### WHAT NEEDS TO BE DONE
Please write out exactly the lines of the data below from the line holding "September 2018 (64, 1242)" through the line holding "August 2018 (64, 1256)", and leave out the rest.

### RECORDS SUPPLIED
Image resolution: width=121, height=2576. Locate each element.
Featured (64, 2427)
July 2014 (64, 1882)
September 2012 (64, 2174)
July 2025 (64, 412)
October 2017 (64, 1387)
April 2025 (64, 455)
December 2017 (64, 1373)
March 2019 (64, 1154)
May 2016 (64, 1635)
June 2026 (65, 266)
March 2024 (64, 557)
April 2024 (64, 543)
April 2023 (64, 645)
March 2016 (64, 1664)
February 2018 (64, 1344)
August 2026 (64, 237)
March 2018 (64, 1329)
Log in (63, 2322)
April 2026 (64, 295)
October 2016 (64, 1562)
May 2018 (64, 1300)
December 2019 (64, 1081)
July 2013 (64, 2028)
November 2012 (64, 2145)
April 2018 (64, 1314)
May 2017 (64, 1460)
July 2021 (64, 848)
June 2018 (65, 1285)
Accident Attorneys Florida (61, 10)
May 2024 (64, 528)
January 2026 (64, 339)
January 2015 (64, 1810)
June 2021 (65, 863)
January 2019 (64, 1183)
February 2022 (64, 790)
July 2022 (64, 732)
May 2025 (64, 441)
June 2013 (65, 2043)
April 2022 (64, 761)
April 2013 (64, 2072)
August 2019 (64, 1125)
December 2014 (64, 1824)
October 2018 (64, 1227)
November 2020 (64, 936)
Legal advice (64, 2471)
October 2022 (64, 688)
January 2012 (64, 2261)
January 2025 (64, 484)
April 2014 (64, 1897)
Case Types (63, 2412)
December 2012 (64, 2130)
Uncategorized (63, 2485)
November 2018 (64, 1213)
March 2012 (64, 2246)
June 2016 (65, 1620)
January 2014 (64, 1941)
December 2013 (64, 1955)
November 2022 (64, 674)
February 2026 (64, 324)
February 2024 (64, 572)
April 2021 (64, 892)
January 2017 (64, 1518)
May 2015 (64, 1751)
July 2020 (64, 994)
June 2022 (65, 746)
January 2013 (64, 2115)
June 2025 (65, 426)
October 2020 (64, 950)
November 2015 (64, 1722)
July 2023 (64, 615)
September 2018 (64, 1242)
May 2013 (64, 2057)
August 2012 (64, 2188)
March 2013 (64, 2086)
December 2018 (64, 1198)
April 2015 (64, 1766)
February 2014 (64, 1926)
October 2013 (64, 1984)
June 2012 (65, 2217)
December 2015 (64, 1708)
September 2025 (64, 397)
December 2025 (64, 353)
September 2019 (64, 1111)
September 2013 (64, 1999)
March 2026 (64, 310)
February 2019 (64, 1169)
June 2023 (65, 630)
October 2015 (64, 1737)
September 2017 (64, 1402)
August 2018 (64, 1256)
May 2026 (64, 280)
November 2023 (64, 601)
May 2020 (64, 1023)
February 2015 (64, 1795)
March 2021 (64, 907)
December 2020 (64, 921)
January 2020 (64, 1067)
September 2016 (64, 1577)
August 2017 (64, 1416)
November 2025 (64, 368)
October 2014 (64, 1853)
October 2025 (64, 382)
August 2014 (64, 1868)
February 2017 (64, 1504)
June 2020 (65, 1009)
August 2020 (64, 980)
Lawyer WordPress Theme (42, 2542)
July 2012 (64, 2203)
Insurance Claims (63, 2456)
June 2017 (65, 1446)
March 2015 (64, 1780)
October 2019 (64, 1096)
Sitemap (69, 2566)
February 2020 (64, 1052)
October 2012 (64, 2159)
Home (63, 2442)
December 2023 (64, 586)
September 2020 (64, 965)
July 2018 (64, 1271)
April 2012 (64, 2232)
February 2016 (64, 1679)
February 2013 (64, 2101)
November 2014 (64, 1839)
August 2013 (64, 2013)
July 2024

### REPLY TO THE TASK
September 2018 (64, 1242)
May 2013 (64, 2057)
August 2012 (64, 2188)
March 2013 (64, 2086)
December 2018 (64, 1198)
April 2015 (64, 1766)
February 2014 (64, 1926)
October 2013 (64, 1984)
June 2012 (65, 2217)
December 2015 (64, 1708)
September 2025 (64, 397)
December 2025 (64, 353)
September 2019 (64, 1111)
September 2013 (64, 1999)
March 2026 (64, 310)
February 2019 (64, 1169)
June 2023 (65, 630)
October 2015 (64, 1737)
September 2017 (64, 1402)
August 2018 (64, 1256)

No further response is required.